■ **YOUR ASSIGNMENT**: From the entries below, copy exactly the lines from the one that contains "Image resolution: width=1893" through the one that contains "Given: Open the browser home page", both included, and only those.

■ **EXCERPTED RECORDS**:
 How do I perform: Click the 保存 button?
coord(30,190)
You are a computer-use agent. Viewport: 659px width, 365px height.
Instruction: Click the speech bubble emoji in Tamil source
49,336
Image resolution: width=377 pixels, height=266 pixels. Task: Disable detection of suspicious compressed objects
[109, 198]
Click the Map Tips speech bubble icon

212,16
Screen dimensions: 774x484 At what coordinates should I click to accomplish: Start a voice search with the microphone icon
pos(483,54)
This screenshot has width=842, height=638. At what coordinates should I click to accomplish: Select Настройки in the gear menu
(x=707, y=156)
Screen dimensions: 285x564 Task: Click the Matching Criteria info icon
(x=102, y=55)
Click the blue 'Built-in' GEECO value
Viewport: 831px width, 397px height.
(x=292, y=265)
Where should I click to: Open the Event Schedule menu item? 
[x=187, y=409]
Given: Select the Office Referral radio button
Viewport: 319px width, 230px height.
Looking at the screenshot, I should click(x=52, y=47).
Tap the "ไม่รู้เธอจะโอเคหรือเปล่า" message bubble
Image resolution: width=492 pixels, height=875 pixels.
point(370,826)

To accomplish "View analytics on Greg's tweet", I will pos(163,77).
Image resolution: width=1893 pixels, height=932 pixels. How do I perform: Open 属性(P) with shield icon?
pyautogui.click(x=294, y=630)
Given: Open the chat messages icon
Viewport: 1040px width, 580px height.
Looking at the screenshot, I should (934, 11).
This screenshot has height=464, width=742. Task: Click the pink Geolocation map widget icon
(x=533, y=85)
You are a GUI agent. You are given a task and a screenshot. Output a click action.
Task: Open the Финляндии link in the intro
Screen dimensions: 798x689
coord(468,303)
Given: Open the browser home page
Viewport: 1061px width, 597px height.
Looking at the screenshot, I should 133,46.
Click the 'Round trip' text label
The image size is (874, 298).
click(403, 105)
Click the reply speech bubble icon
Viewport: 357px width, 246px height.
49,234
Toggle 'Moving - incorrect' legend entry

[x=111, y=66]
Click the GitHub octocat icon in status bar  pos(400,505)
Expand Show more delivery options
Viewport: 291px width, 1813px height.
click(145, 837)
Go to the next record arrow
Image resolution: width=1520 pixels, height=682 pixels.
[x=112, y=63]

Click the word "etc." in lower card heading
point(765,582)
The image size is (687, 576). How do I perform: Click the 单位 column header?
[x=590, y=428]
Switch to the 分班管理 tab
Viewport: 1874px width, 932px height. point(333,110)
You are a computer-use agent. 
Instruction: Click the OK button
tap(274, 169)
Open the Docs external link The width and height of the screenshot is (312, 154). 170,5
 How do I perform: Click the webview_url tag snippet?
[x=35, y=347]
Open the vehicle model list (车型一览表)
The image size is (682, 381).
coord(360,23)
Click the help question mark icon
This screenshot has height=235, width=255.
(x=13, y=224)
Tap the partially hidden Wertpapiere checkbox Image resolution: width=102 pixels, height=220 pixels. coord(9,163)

■ **RESULT FOR THIS TASK**:
Image resolution: width=1893 pixels, height=932 pixels. How do I perform: Open 属性(P) with shield icon?
pyautogui.click(x=294, y=630)
Given: Open the chat messages icon
Viewport: 1040px width, 580px height.
Looking at the screenshot, I should (934, 11).
This screenshot has height=464, width=742. Task: Click the pink Geolocation map widget icon
(x=533, y=85)
You are a GUI agent. You are given a task and a screenshot. Output a click action.
Task: Open the Финляндии link in the intro
Screen dimensions: 798x689
coord(468,303)
Given: Open the browser home page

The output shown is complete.